··· Texto proporcionado ···
Todos mentimos alguna vez

Lula Gómez se pregunta si es justa la expulsión de Holanda de la cineasta y diputada Ayan Hirsi Ali.

Lula Gómez
20 de junio de 2006

El látigo contra el islamismo tenía hasta hace unos días nombre de mujer: Ayan Hirsi Ali, una diputada holandesa, de origen somalí, a la que su Gobierno le ha retirado la nacionalidad por haber mentido en su edad y nombre. Es cierto; ante las autoridades a las que llegó como refugiada les dijo tener dos años menos y modificó su apellido (el real era Magan y no Ali). La verdad es que huía de un matrimonio forzoso y arreglado por sus padres con un hombre que no conocía. Provenía de un país y una cultura donde las mujeres no saben lo que son sus derechos: viven sumisas a las órdenes de sus maridos, no se les permite estudiar, ni opinar y, por si fuera poco, para cuidar su virtud se les practica la ablación (mutilación genital), entre otras certezas.
··· Filas de datos ···
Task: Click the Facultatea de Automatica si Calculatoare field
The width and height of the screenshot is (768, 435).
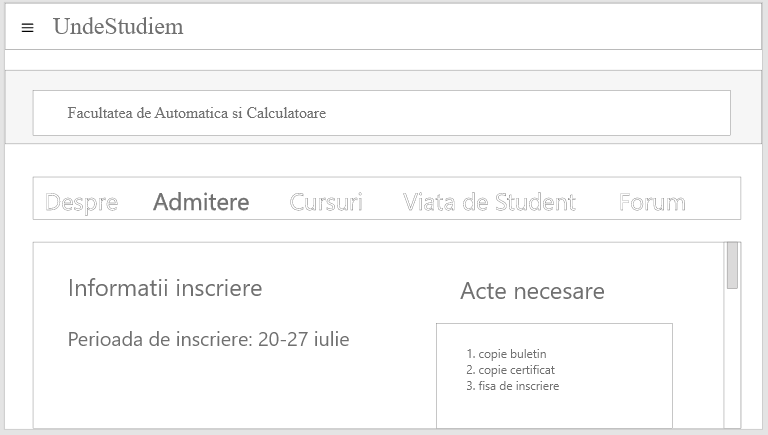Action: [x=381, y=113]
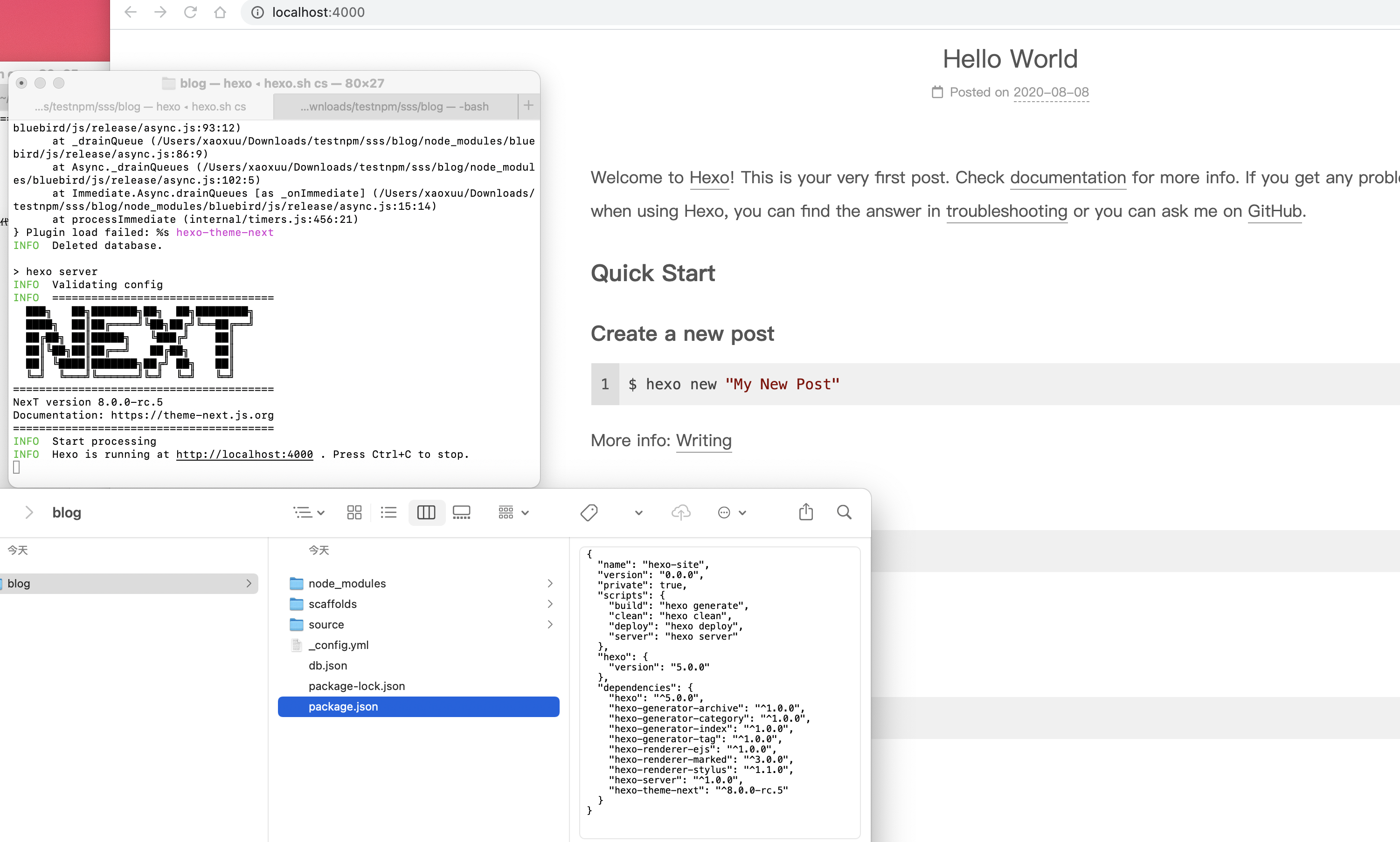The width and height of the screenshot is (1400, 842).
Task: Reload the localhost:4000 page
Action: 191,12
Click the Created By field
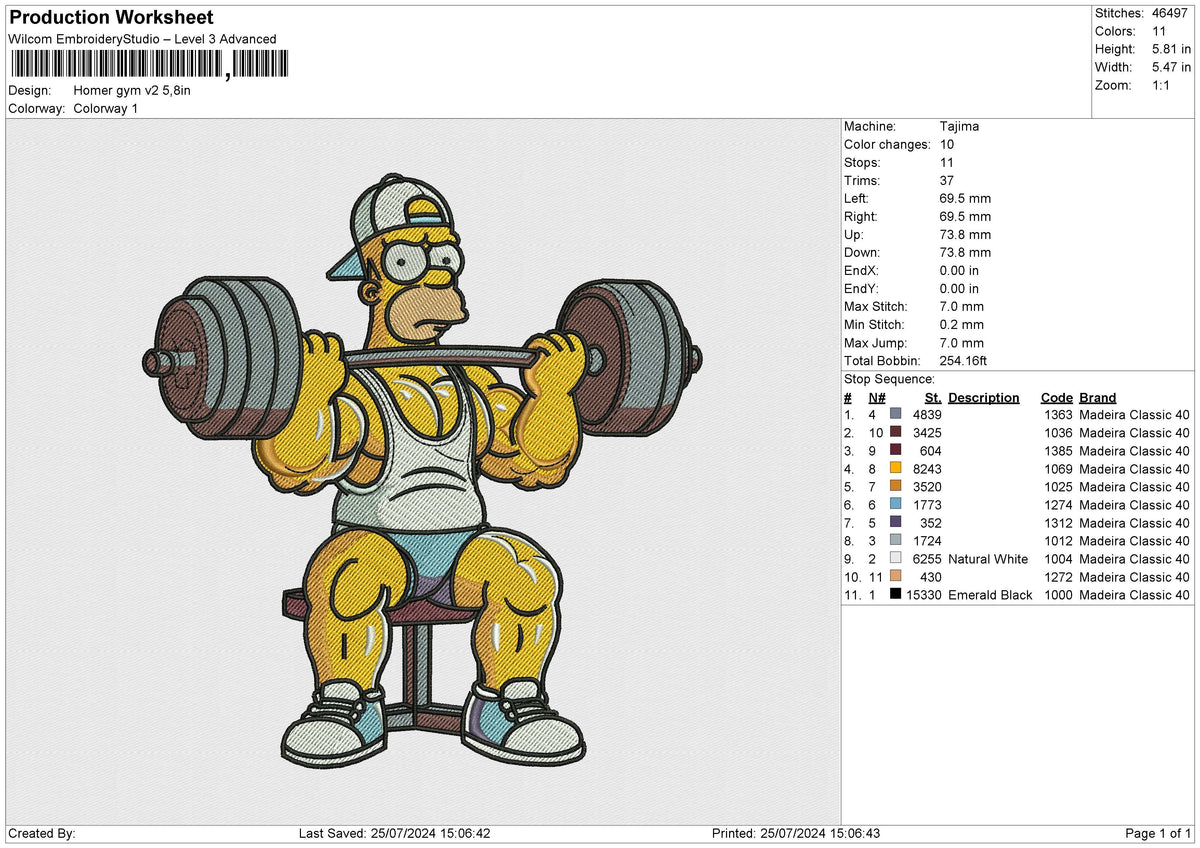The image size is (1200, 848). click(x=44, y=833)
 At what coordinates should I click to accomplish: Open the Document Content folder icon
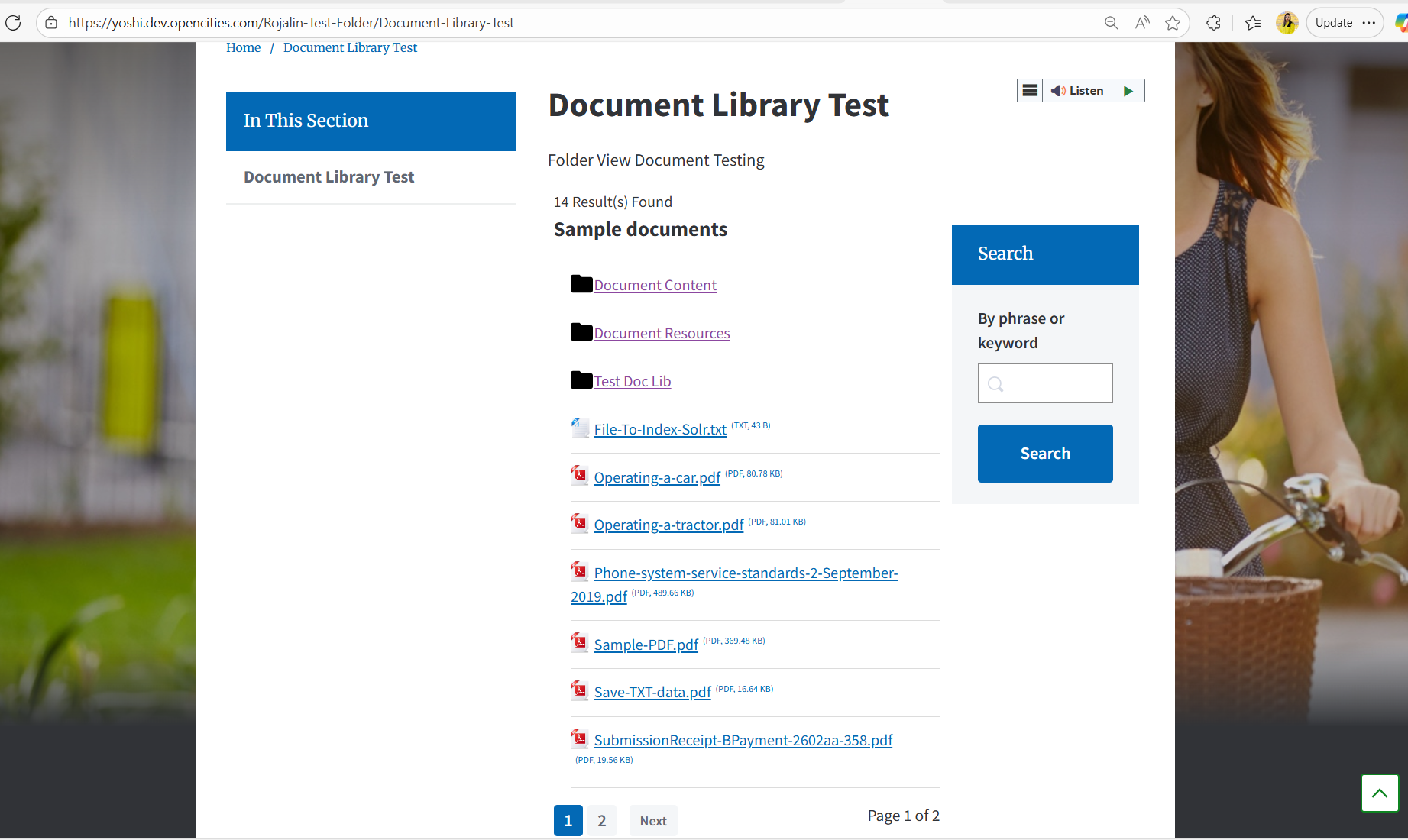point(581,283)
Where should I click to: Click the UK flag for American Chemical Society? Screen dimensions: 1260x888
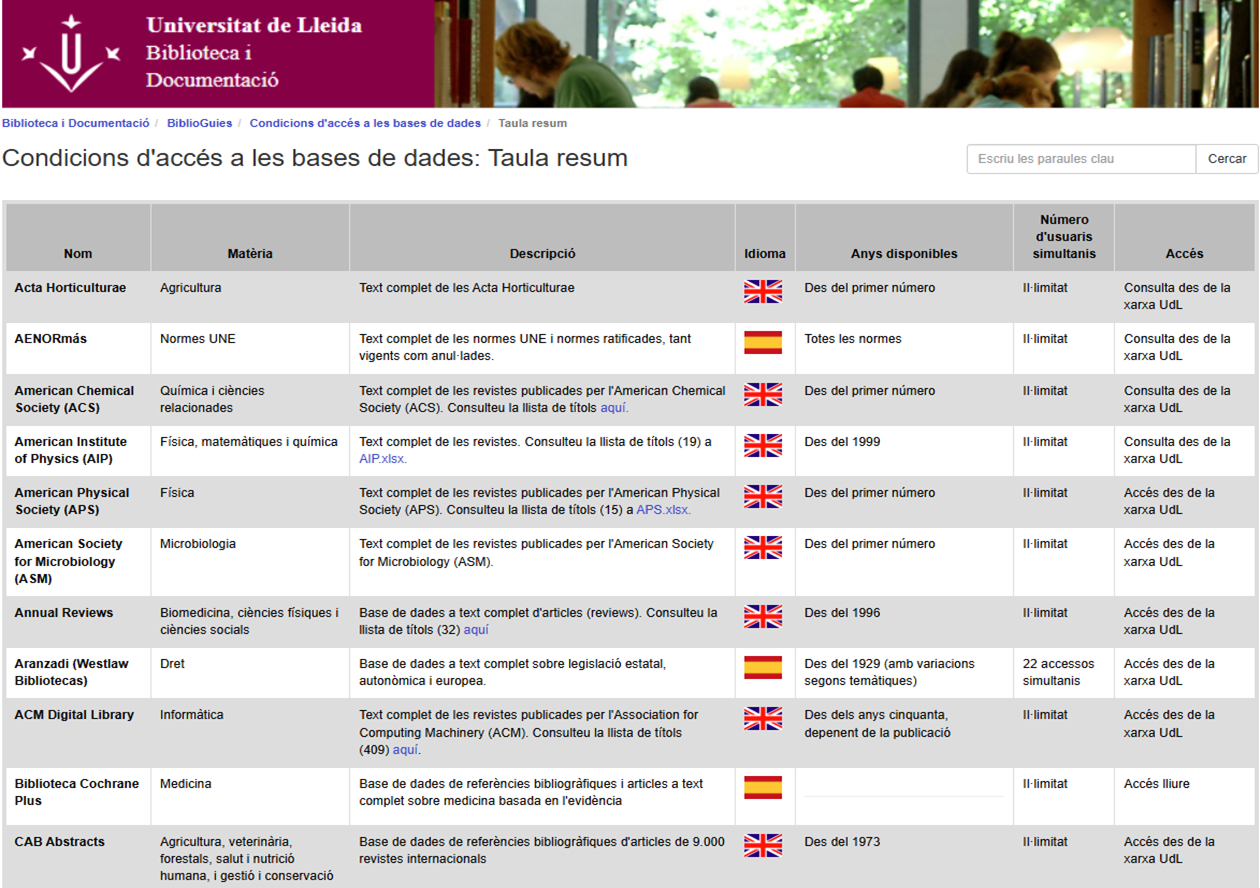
···
▶ Instrucciones:
A. Según el texto sobre Ayan Hirsi Ali, ¿cuál era el apellido real de la diputada?
B. Prosigue el texto sobre Ayan Hirsi Ali a partir de su última oración.

▶ Respuestas por tarea:
A. Su apellido real era Magan.

B.
Lamentablemente lo anterior no es mentira. Esa falsedad en su testimonio para conseguir la residencia en Holanda ha sido el pecado que le ha valido la retirada de su pasaporte. Pero no el único. Ayan Hirsi Ali, que deja ahora el país que la acogió, señaló en la rueda de prensa en la que anunció su dimisión como diputada y reconoció su mentira, que uno de los motivos de su marcha era una decisión judicial en la que se le instaba a abandonar su domicilio en agosto. Sus vecinos la denunciaron porque consideraban que ella era un peligro para su vida. Y eso también es verdad: la política, considerada por la revista Time como uno de los personajes más influyentes del mundo, vive rodeada de escoltas que la acompañan hasta para lavarse las manos. Es su rutina; eligió la libertad de contar y denunciar la situación de las mujeres en los países musulmanes.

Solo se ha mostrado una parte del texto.